- _What is expected_
Render every line of the listing below as a Markdown table with the columns "Row" and "Line", numbering the rows in order and omitting blank lines.

** start of Extracted data **

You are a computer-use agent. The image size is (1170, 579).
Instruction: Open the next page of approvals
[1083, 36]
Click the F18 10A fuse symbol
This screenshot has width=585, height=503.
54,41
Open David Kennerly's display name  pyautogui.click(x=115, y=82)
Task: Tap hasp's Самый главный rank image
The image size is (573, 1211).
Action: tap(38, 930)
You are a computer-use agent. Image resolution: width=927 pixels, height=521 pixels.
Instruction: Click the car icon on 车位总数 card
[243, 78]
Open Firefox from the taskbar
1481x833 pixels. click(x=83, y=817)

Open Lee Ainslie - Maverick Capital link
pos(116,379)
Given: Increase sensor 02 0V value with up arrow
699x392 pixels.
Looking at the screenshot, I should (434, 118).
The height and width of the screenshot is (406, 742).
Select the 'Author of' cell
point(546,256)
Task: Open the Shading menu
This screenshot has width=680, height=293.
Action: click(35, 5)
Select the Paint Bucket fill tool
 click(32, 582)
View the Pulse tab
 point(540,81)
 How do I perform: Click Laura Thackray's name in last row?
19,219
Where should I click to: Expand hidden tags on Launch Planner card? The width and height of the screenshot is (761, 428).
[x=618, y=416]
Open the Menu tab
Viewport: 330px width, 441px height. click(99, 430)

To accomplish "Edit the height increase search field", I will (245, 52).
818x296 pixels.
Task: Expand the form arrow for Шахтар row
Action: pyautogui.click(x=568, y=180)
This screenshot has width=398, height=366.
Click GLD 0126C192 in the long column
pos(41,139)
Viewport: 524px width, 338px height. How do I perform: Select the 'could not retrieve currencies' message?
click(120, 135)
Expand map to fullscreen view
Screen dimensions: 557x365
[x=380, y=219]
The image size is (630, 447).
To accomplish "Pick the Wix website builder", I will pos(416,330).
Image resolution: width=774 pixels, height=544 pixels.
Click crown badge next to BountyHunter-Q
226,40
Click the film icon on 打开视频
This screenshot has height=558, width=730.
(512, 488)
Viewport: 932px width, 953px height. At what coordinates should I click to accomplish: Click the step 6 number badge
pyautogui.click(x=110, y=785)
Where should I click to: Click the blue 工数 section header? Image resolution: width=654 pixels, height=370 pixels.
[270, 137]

** end of Extracted data **

- _Answer to this problem_
| Row | Line |
|---|---|
| 1 | You are a computer-use agent. The image size is (1170, 579). |
| 2 | Instruction: Open the next page of approvals |
| 3 | [1083, 36] |
| 4 | Click the F18 10A fuse symbol |
| 5 | This screenshot has width=585, height=503. |
| 6 | 54,41 |
| 7 | Open David Kennerly's display name  pyautogui.click(x=115, y=82) |
| 8 | Task: Tap hasp's Самый главный rank image |
| 9 | The image size is (573, 1211). |
| 10 | Action: tap(38, 930) |
| 11 | You are a computer-use agent. Image resolution: width=927 pixels, height=521 pixels. |
| 12 | Instruction: Click the car icon on 车位总数 card |
| 13 | [243, 78] |
| 14 | Open Firefox from the taskbar |
| 15 | 1481x833 pixels. click(x=83, y=817) |
| 16 | Open Lee Ainslie - Maverick Capital link |
| 17 | pos(116,379) |
| 18 | Given: Increase sensor 02 0V value with up arrow |
| 19 | 699x392 pixels. |
| 20 | Looking at the screenshot, I should (434, 118). |
| 21 | The height and width of the screenshot is (406, 742). |
| 22 | Select the 'Author of' cell |
| 23 | point(546,256) |
| 24 | Task: Open the Shading menu |
| 25 | This screenshot has width=680, height=293. |
| 26 | Action: click(35, 5) |
| 27 | Select the Paint Bucket fill tool |
| 28 |  click(32, 582) |
| 29 | View the Pulse tab |
| 30 |  point(540,81) |
| 31 |  How do I perform: Click Laura Thackray's name in last row? |
| 32 | 19,219 |
| 33 | Where should I click to: Expand hidden tags on Launch Planner card? The width and height of the screenshot is (761, 428). |
| 34 | [x=618, y=416] |
| 35 | Open the Menu tab |
| 36 | Viewport: 330px width, 441px height. click(99, 430) |
| 37 | To accomplish "Edit the height increase search field", I will (245, 52). |
| 38 | 818x296 pixels. |
| 39 | Task: Expand the form arrow for Шахтар row |
| 40 | Action: pyautogui.click(x=568, y=180) |
| 41 | This screenshot has width=398, height=366. |
| 42 | Click GLD 0126C192 in the long column |
| 43 | pos(41,139) |
| 44 | Viewport: 524px width, 338px height. How do I perform: Select the 'could not retrieve currencies' message? |
| 45 | click(120, 135) |
| 46 | Expand map to fullscreen view |
| 47 | Screen dimensions: 557x365 |
| 48 | [x=380, y=219] |
| 49 | The image size is (630, 447). |
| 50 | To accomplish "Pick the Wix website builder", I will pos(416,330). |
| 51 | Image resolution: width=774 pixels, height=544 pixels. |
| 52 | Click crown badge next to BountyHunter-Q |
| 53 | 226,40 |
| 54 | Click the film icon on 打开视频 |
| 55 | This screenshot has height=558, width=730. |
| 56 | (512, 488) |
| 57 | Viewport: 932px width, 953px height. At what coordinates should I click to accomplish: Click the step 6 number badge |
| 58 | pyautogui.click(x=110, y=785) |
| 59 | Where should I click to: Click the blue 工数 section header? Image resolution: width=654 pixels, height=370 pixels. |
| 60 | [270, 137] |